On the day of Roh's funeral, the news reported many people accusing President Lee of influencing the corruption investigation and increasing pressure on Roh as an act of political revenge. Roh and Lee were bitter rivals, and Roh's office had even filed a libel suit against Lee and the Grand National Party in 2007. As result, Lee was not welcomed warmly at the funeral ceremony in Seoul. Many people booed, and members of the opposition shouted out at him. Others defied the police and staged small anti-government protests in which seventy people were arrested. The opposition Democratic Party has since called on Lee to apologize for Roh's death and dismiss the justice minister and prosecutor-general.
Roh was also known for continuing former president Kim Dae Jung's "Sunshine Policy" of reconciliation and cooperation with North Korea. Both Kim Dae Jung and Roh Moo Hyun visited Pyongyang and met with North Korean leader Kim Jong Il. Because of the ideological differences, such a policy was not going to facilitate reunification any time soon. Rather, it created a more cordial relationship, and that was better than nothing. But Lee Myung Bak has abandoned that policy. His pro-U.S. attitude and neoliberal economic policies have earned him the ire of North Korea.
It is symbolic that within days of Roh's death, the North tested a nuclear bomb and unilaterally withdrew from the 1953 armistice agreement. It has also been testing missiles of various types, and conducting military exercises. The catalyst for these moves was the South's decision to join the US-led Proliferation Security Initiative, a plan which would permit the South Korean navy to seize North Korean vessels suspected of shipping weaponry. The North has stated that it will respond with military force if such an event occurs. The UN Command in Korea insists that the armistice is still in force and binding on all sides. Clearly someone is working on flawed logic.
However, rather than admitting that North Korea may have legitimate grievances regarding the Proliferation Security Initiative, or any other South Korean/US policy, the media prefers to make up fantasies based on hearsay. It is now widely being claimed that everything North Korea is doing is related solely to Kim Jong Il and his eventual successor. The story goes that Kim Jong Il's youngest son, 26-year-old Kim Jong Un, has been officially selected to become the next leader. Allegedly, Kim Jong Il needs to carry out these provocative acts in order to make his family look strong and determined in the eyes of the North Korean military elite, the ones who are really in power.
That is a cute little story, but as with almost everything written about North Korea in the South, there is little evidence to support it. Is it true? At best we can say "maybe". Kim Jong Il succeeded his father, so there is a precedent for hereditary succession. But the story is too neat and tidy, and the details are contradicted by other stories about North Korea. Kim may be all-powerful in one article, but in the next he is really just fighting to maintain the military's favour. There have even been some claims that the regime would not tolerate another hereditary succession. The same media that calls North Korea the most mysterious and closed country in the world seems to act like it knows everything.

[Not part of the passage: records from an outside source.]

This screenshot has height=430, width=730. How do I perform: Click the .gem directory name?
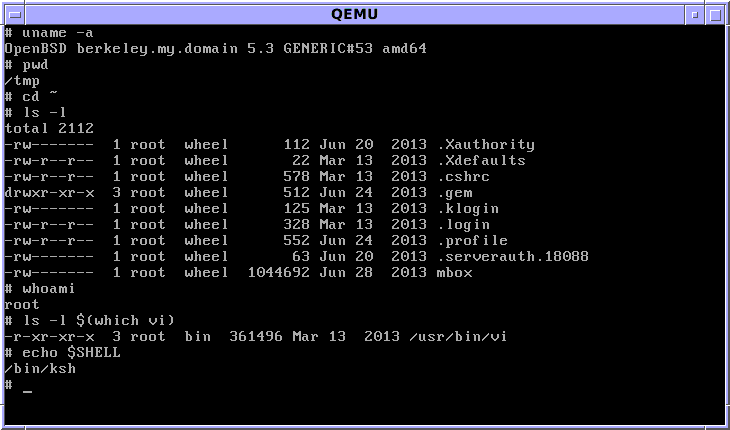coord(456,192)
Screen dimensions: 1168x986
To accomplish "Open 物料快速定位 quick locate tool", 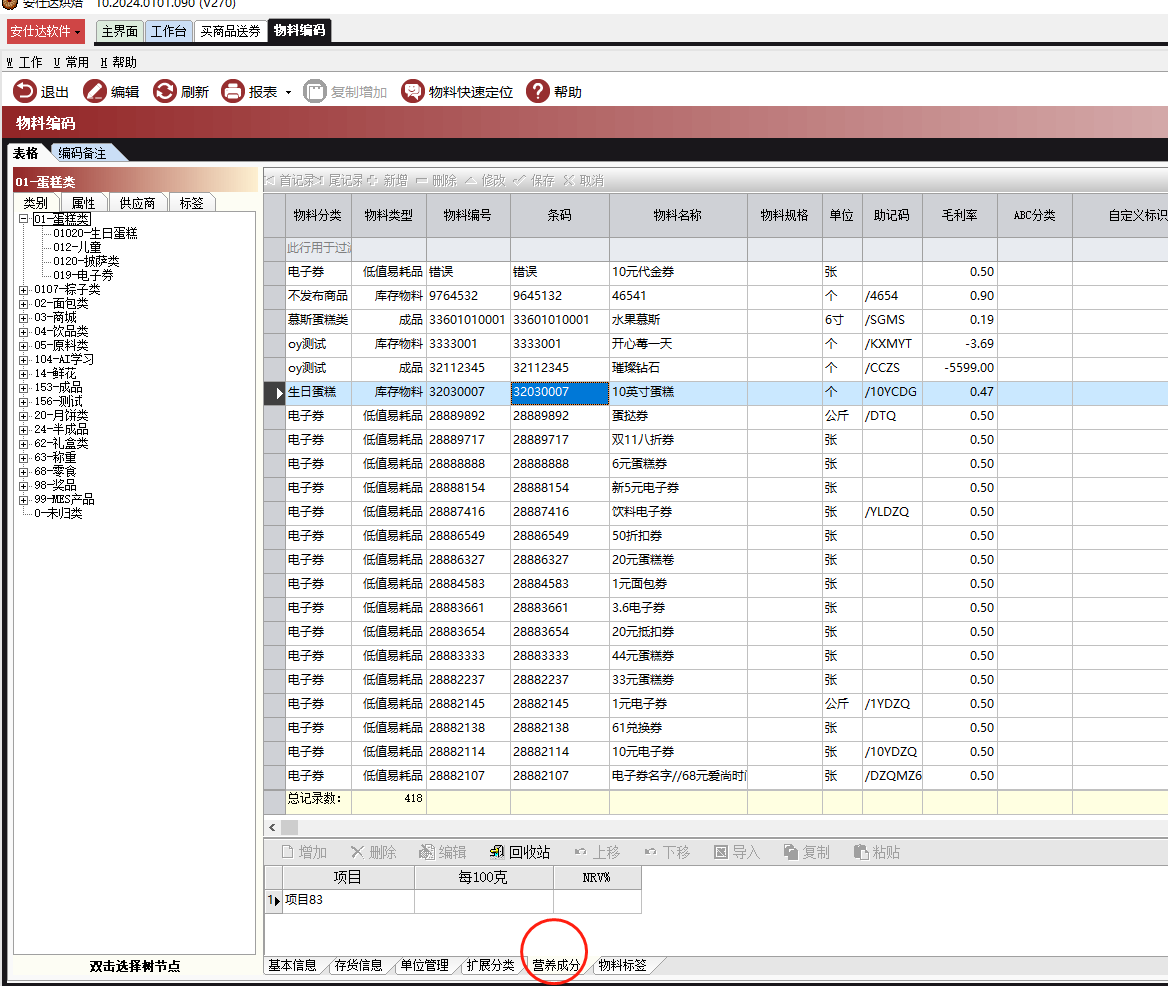I will (x=412, y=92).
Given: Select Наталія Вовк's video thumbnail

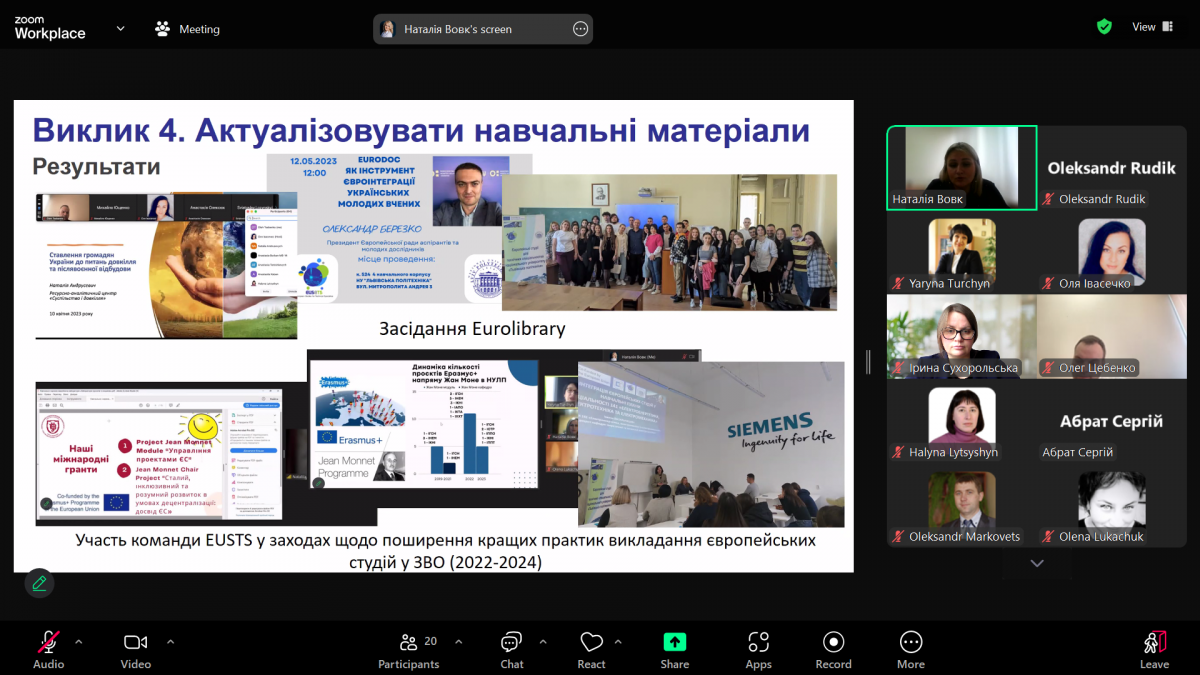Looking at the screenshot, I should tap(961, 168).
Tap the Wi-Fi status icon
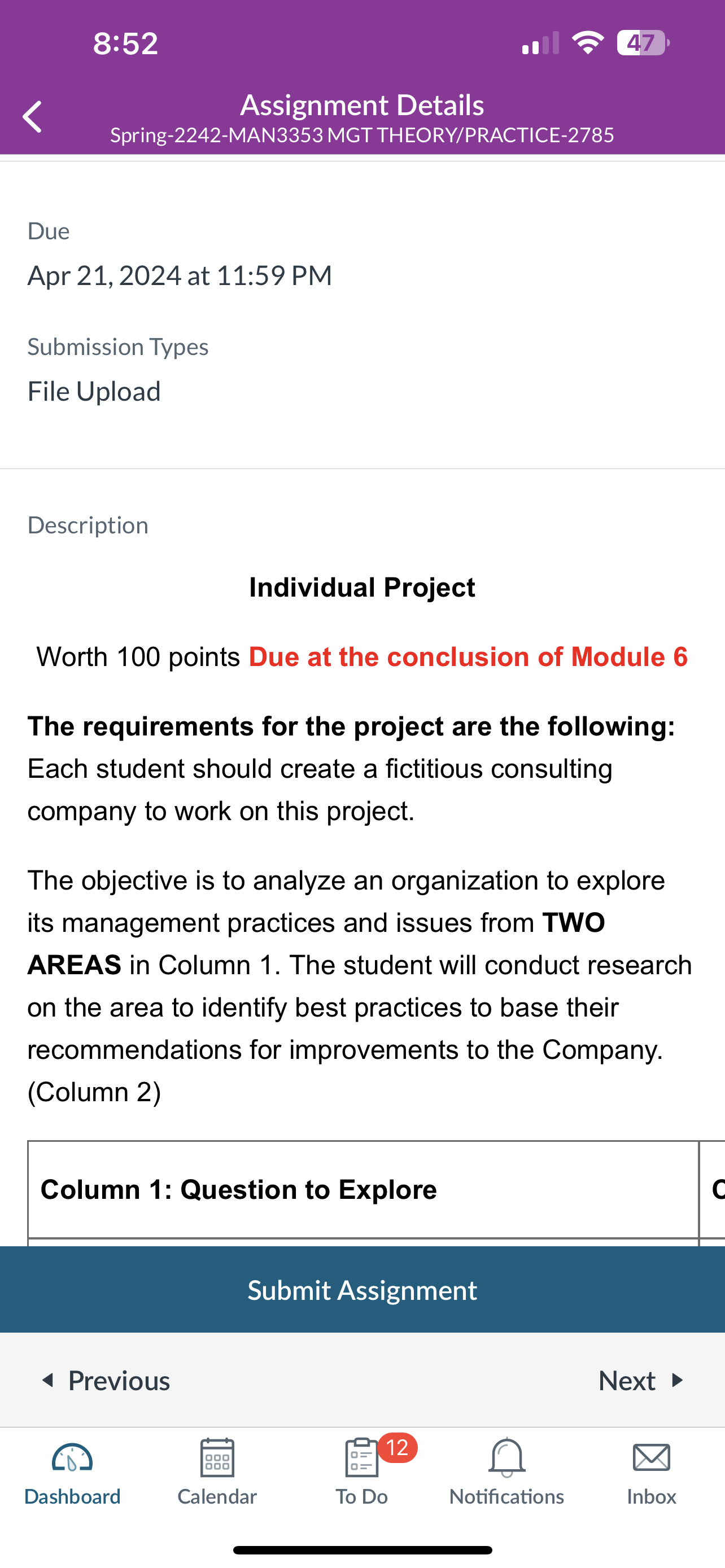Viewport: 725px width, 1568px height. [588, 42]
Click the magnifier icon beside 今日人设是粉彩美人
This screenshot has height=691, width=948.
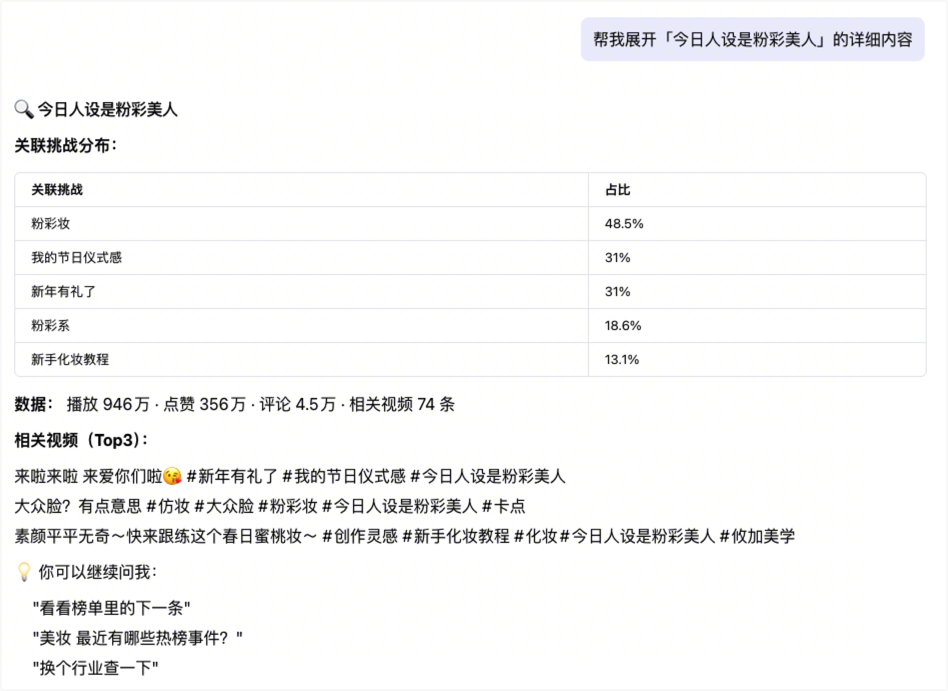click(24, 110)
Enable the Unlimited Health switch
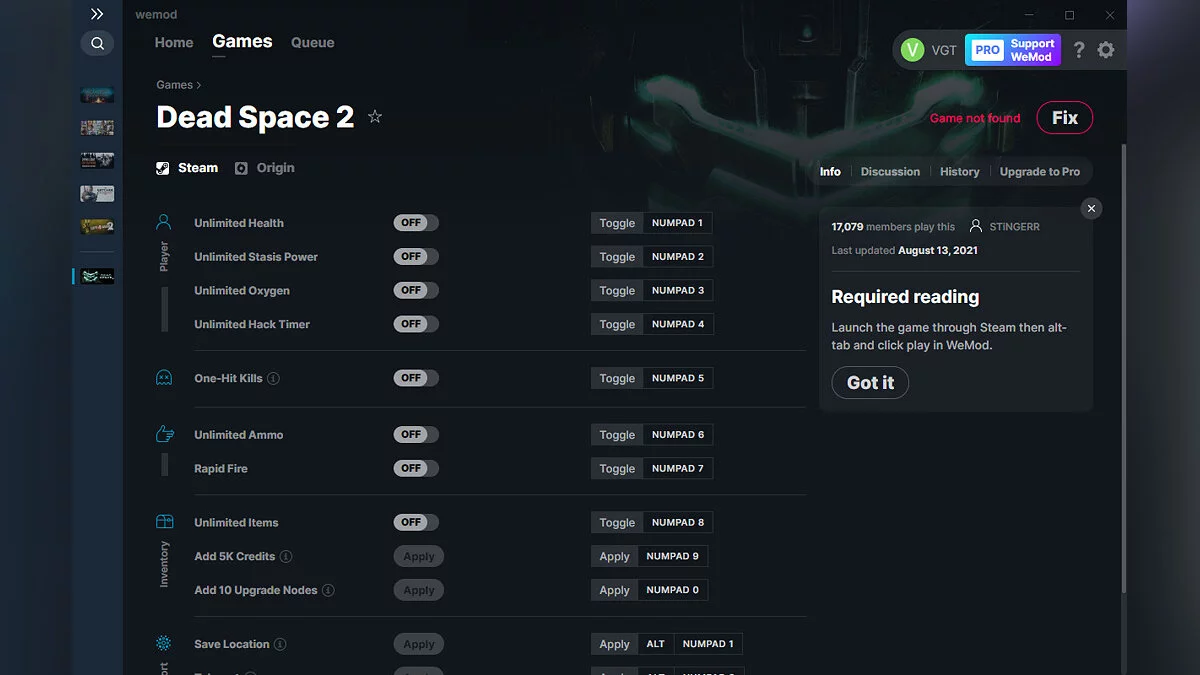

North Korea is set to test more missiles in June. The South Korean military and US forces in Korea are on alert. For the first time since I arrived in Korea, I feel worried. I hope nothing comes of it. Many people here think the North would never attack because they would ultimately be annihilated. That might be true, but such sentiments are full of bravado. And besides, why assume the North would attack first?